Ilustração: Thiago Cayres







Com inenarrável satisfação, comunicamos aos amigos, frequentadores e à comunidade em geral que, no recente ranking publicado pela Associação Mundial dos Leiloeiros, ficamos posicionados pelo quinto ano consecutivo em terceiro lugar, atrás apenas das casas de leilão Sotheby’s e Christies.


Queremos dividir esta representativa conquista com todos os que prestigiam o nosso trabalho, e aproveitamos para informar as próximas raridades a serem leiloadas por nosso intermédio, detalhadamente descritas a seguir.

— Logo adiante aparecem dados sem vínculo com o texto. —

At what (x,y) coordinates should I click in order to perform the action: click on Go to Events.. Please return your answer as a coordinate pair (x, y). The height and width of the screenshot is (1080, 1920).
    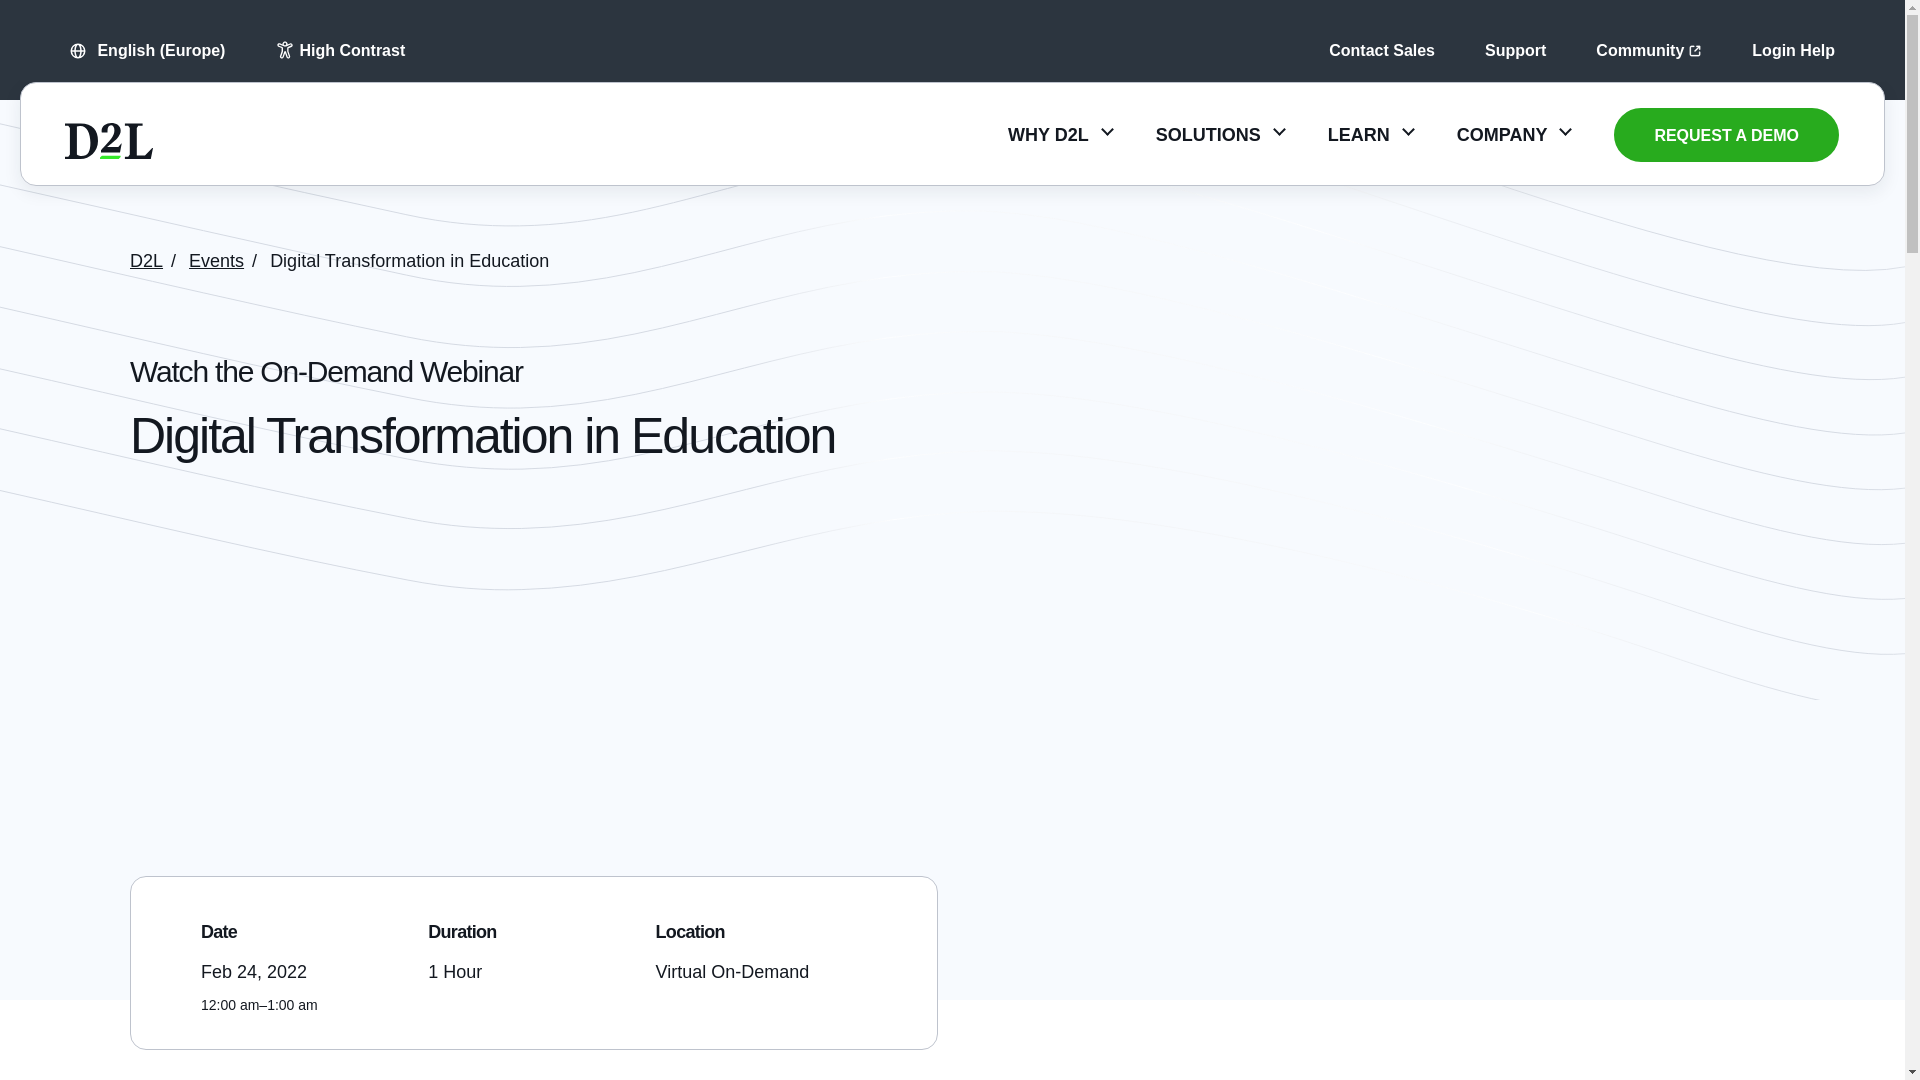
    Looking at the image, I should click on (216, 260).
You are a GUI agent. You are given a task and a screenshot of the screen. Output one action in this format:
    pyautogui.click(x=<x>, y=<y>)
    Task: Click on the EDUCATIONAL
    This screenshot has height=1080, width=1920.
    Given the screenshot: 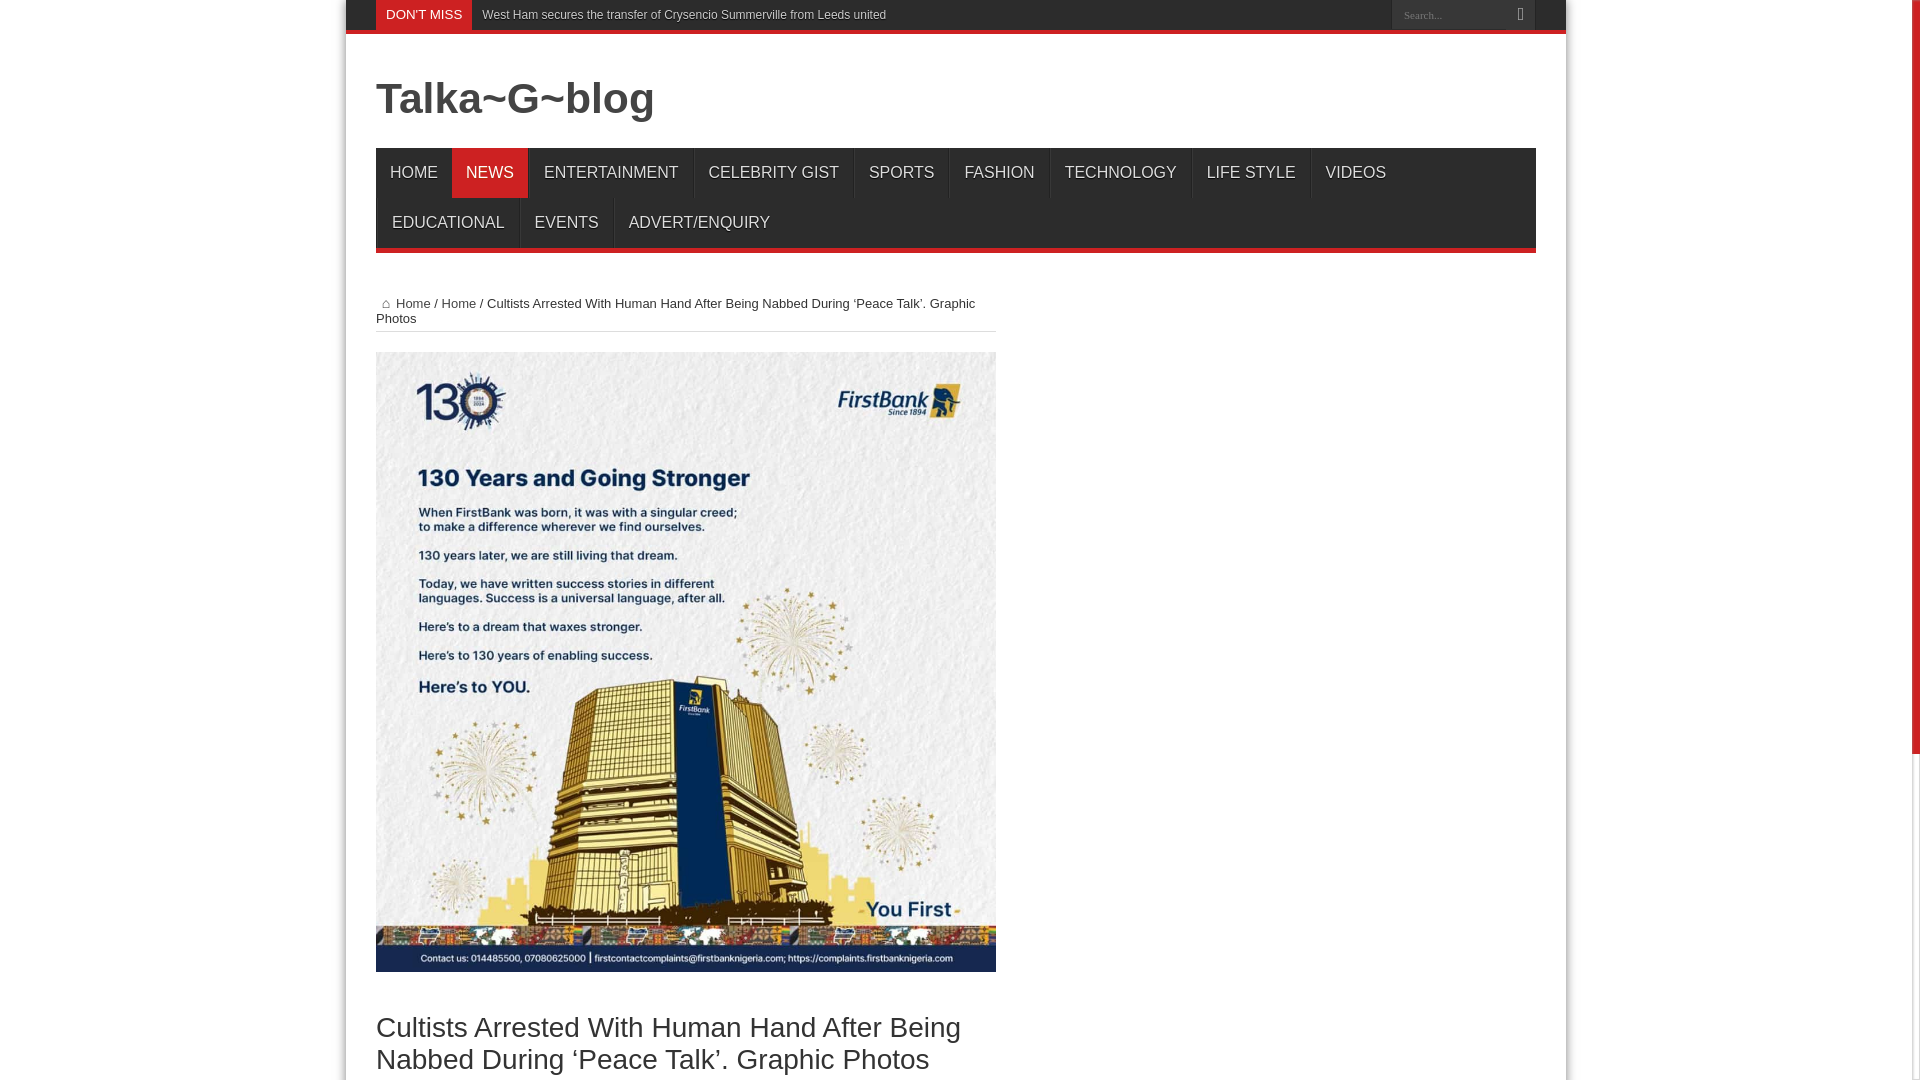 What is the action you would take?
    pyautogui.click(x=447, y=222)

- Pequeno frasco contendo aproximadamente 7ml de água colhida na torneira do quintal da casa habitada por Neneco, baterista do lendário "Sambalançando", 3 meses antes do mesmo tornar-se celebridade nos palcos de Osasco e Guadalajara. Em poder da faxineira que prestava serviços à época, na residência de Neneco, o item possui Certificado de Autenticidade, lacre com holograma antifalsificações e assinatura de perito juramentado. Deusdinéia de Jesus afirma ter acompanhado, enquanto regava as plantas, vários ensaios dos futuros ídolos das gafieiras dos anos 50 e 60. Antevendo o sucesso que em breve fariam, a profética serviçal desviou um balde cheio até a boca da referida água, tendo comercializado, quando do estouro da banda, milhares de frascos a peso de ouro – que renderam à doméstica três apartamentos duplex e um triplex no bairro de Perdizes. Este último frasco remanescente, que irá a leilão em novembro próximo, contém as derradeiras gotas da aquosa preciosidade.

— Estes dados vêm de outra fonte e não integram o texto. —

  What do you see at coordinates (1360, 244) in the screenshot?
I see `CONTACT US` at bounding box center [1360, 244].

- Uma folhinha de grama do tipo Esmeralda, muito provavelmente pisada por um ou mais membros do "Formidable's Summer Trio", quando a caminho do palco, no show que fizeram dia 03/11/2005, por ocasião da Feira Agropecuária e Industrial de Formosândia. Análise microbiológica da relíquia detectou fragmentos de borracha vulcanizada que coincidem com o tipo de sola do calçado utilizado pelos integrantes do conjunto, que alçou o estrelato pelas mãos do saudoso maestro Luiz de Arruda Paes.


- Prova, contendo erro crasso de revisão, da página 72 do livro “Marimbondos de Fogo”, obra que rendeu ao ilustre ex-presidente José Sarney uma cadeira na Academia Brasileira de Letras.


- O quarto e mais valioso item encontra-se em exposição provisória na antecâmara do nosso recinto de leilões, sob uma redoma à prova de balas. Transportado em carro blindado com escolta de 12 viaturas, o artefato fez parte do acervo pessoal da soprano Maria Domitila Ferraz Gotlieb, que notabilizou-se como a mais esplendorosa Vanusa cover de Sorocaba e região. Trata-se de um guardanapo folha dupla, medindo 42x42 centímetros quando aberto, com marcas de batom da artista misturadas a resquícios de espaguete à bolonhesa, prato servido à diva cover e sua trupe após show no Clube Athlético "Afufe o Fole", com sede na estrada vicinal que liga Agudos a Agudos Mirim. A renda obtida pelo leilão deverá ser revertida a oito diferentes entidades assistenciais de Morrinhos – GO, conforme prevê o testamento deixado pela artista.